But suddenly, my brain threw me an idea. Well, not really suddenly, related ideas applied to other genres are something that I discussed a lot with fellow teammates on the studio I attend for my Master’s.

The idea is really simple:

  • It all happens in a room. So no room generation and no level design, well, there is a minimal aspect of level design, but this is something I’m fully capable of.
  • Defend something. In this case, I think I will go with the door, or the throne, it doesn’t really matter.
  • Monster spawn from specific places in the dungeon. In the gif, the iron door is where the monsters would be spawn, but ideally, maps should have 2 or 3 spawn points.
  • Monsters spawn in waves. The first wave has 4 monsters, the second wave has 6 monsters, and so on and so forth. Waves get increasingly difficult and in between waves is when you recover some health and give your brain a little break.
  • Monsters want to destroy what you must protect. Have to have some conflict, right? I can experiment with different flavors of monsters, some can attack you, some can change goals, etc…

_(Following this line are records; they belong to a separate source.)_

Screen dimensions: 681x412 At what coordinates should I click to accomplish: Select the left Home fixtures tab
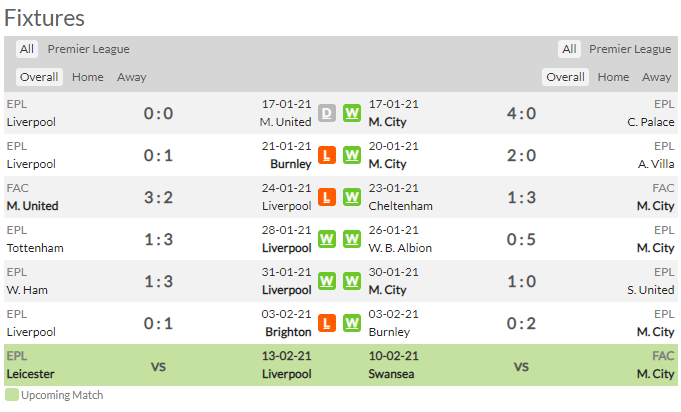pyautogui.click(x=88, y=77)
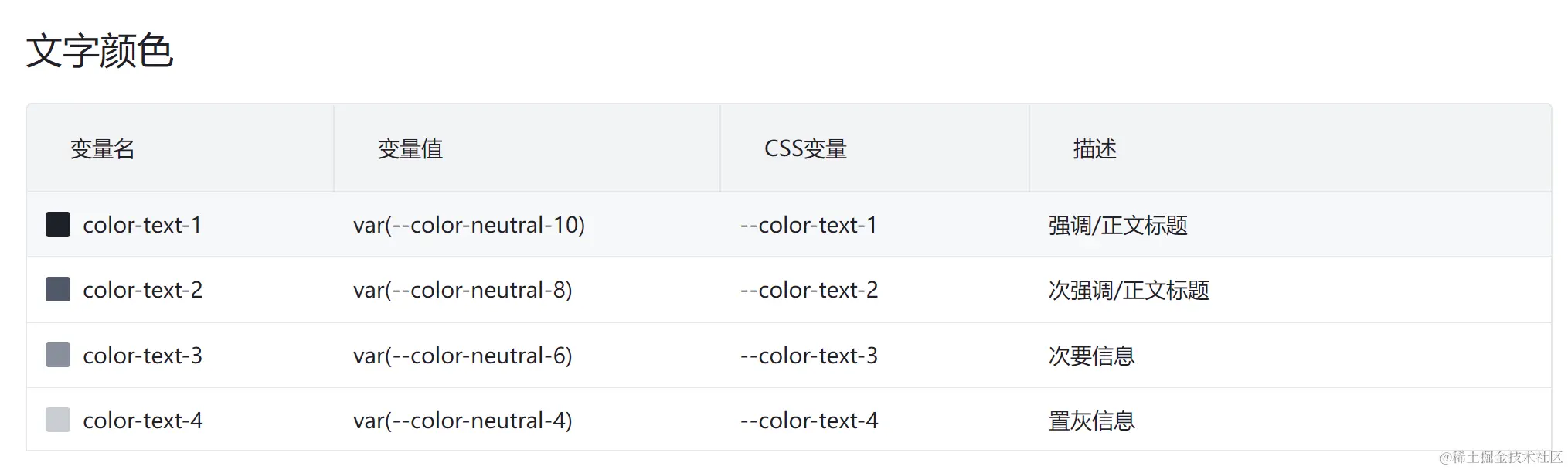Select the 变量值 column header
This screenshot has width=1568, height=470.
tap(410, 148)
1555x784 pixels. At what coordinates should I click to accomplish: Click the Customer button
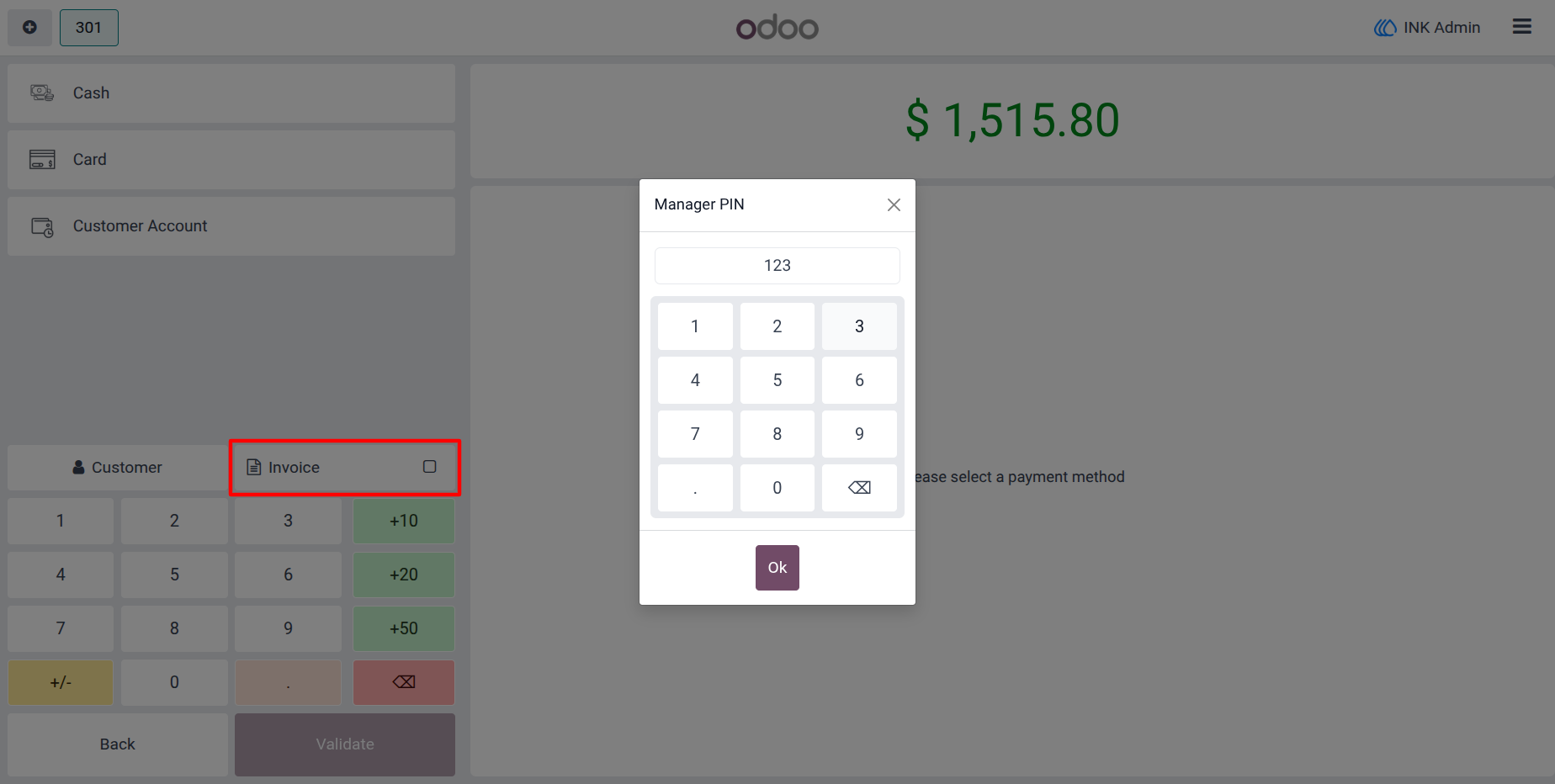(x=118, y=468)
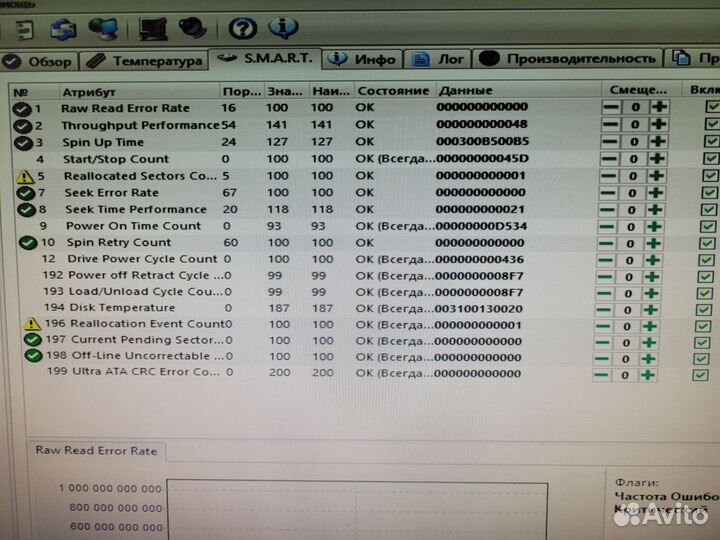The height and width of the screenshot is (540, 720).
Task: Click the about info toolbar icon
Action: (284, 28)
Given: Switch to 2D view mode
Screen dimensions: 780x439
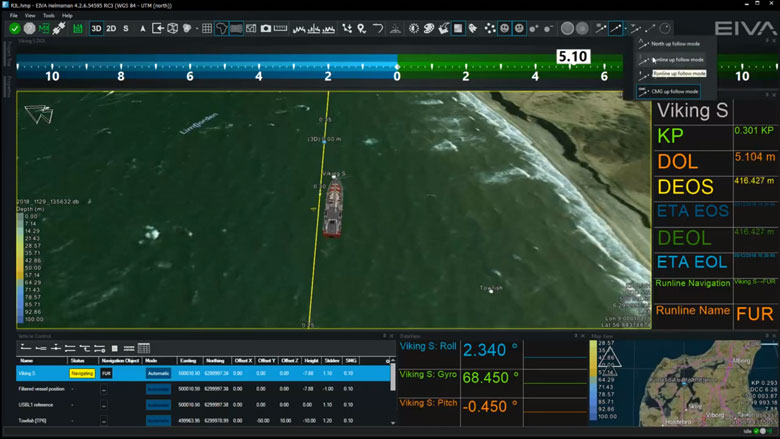Looking at the screenshot, I should coord(111,29).
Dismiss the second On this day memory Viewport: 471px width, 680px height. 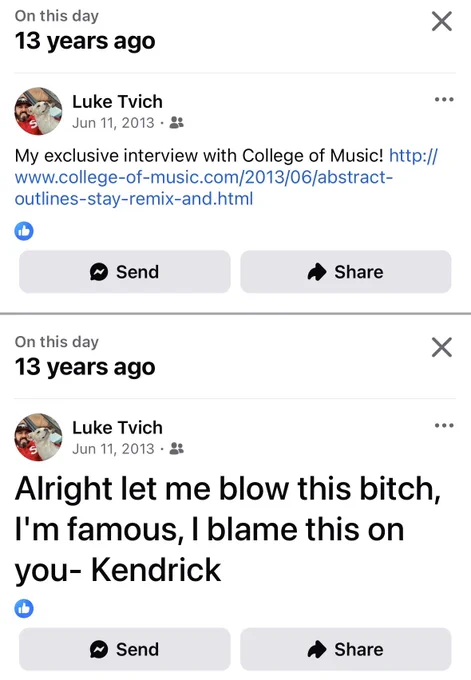point(442,347)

And also, I bought some pixel art roguelike assets for the game, and I might buy some sound effects, I just don’t want to spend time anymore doing things that won’t push me as a Gameplay Programmer, and also, these assets are way better than anything I would ever be able to do anyways.

There are some problems I can see with this game and I will point them now, but before pointing them I just wanna state that I don’t care, I will make this game and release it, and if I can improve some of these points, good, if not, then, well, at least I still think it can be a quick fun game!

  • It doesn’t have mastery. This is the biggest one, Roguelikes are a lot about mastery, and although this is not a roguelike, it draws pretty obvious inspiration from the genre. How the 100th hour playing this game differs from the first hour? What are you learning about the systems? What are you learning about strategies? There’s not much to learn so not much room to achieve mastery.
  • There are no secondary goals. Right now it is all about killing monsters before the monsters kill the door, or the throne, or you, there’s not much to strategize, I’m afraid the game will be just a “slaughter the monsters until you are mathematically not able to survive”

There are some ways to try to remediate those issues, which are:

  1. Adding spawn locations for health pickups in the middle of a wave. This can create situations where players have to decide whether to engage in combat or get a health pickup in order to survive longer.
  2. Adding random power-ups at the end of a wave and/or in the middle of a wave. I can easily have power-ups that make player health regen faster, double the damage for a while, make their speed bigger for a while, give immunity for a while, make the player take less damage. This can create both mastery of the system and secondary goals, as well as changing the playstyle according to what power-up the player has at the moment.
  3. Having more than one level. I’m probably going to do this anyway, but I can have different levels for the game, with different amount of doors, different layouts, and whatnot, these can make players strategize and play in a different way, also make the environment less boring.
  4. Adding doors that can be locked/unlocked. If the door is unlocked, enemies spawn from them, if it is locked, no enemies spawn from it. This can make me explore more enemy variety because I can add an enemy that sole purpose is to open any closed doors. This also adds strategizing for the player in the form of “Should I guard the door or should I go lock that door?”, “Should I protect this spot or go kill the enemy that will try to open the door?”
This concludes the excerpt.